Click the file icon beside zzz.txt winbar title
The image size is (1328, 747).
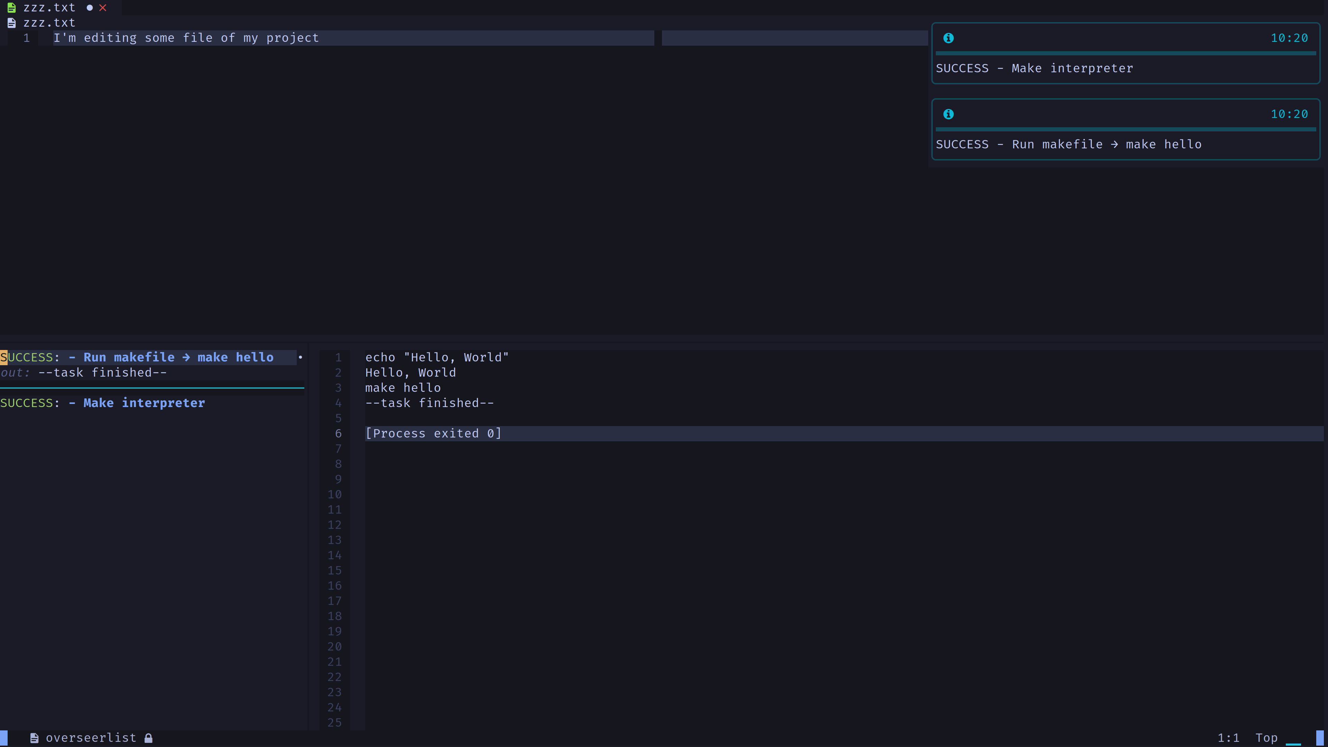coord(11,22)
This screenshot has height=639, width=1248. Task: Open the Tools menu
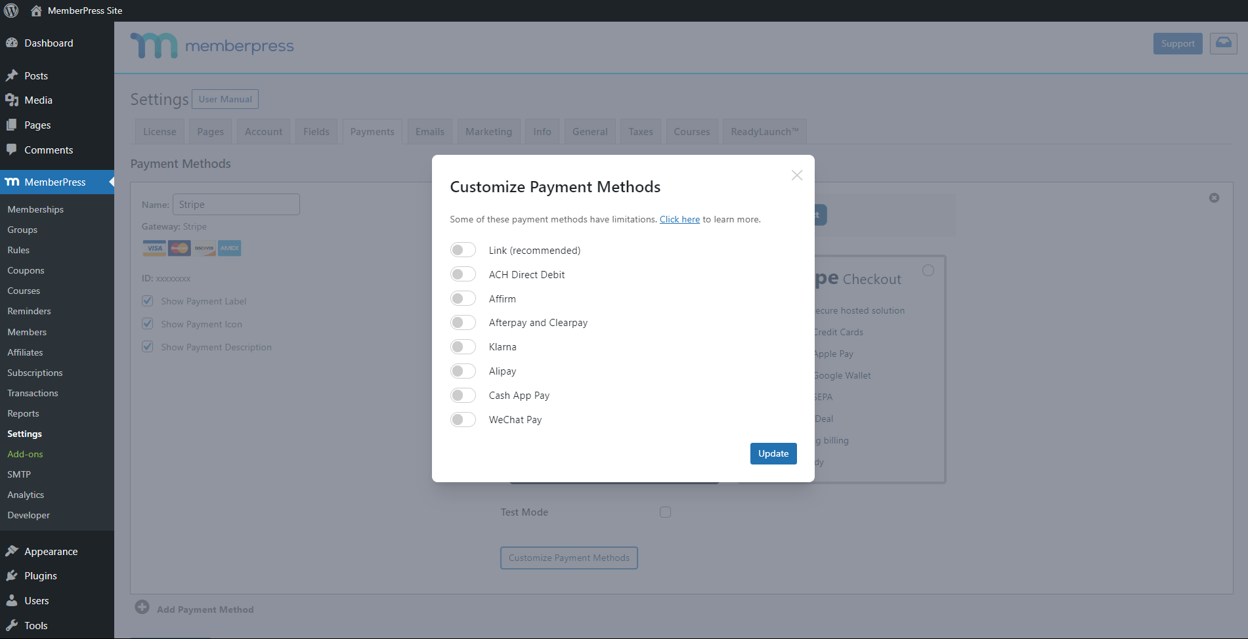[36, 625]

• **Problem to work on**: Each entry is to be output exactly, and no picture is to appear.

• **Answer below**:
Click the file icon beside zzz.txt winbar title
The image size is (1328, 747).
coord(11,22)
This screenshot has height=639, width=1248. Task: Open the Tools menu
[36, 625]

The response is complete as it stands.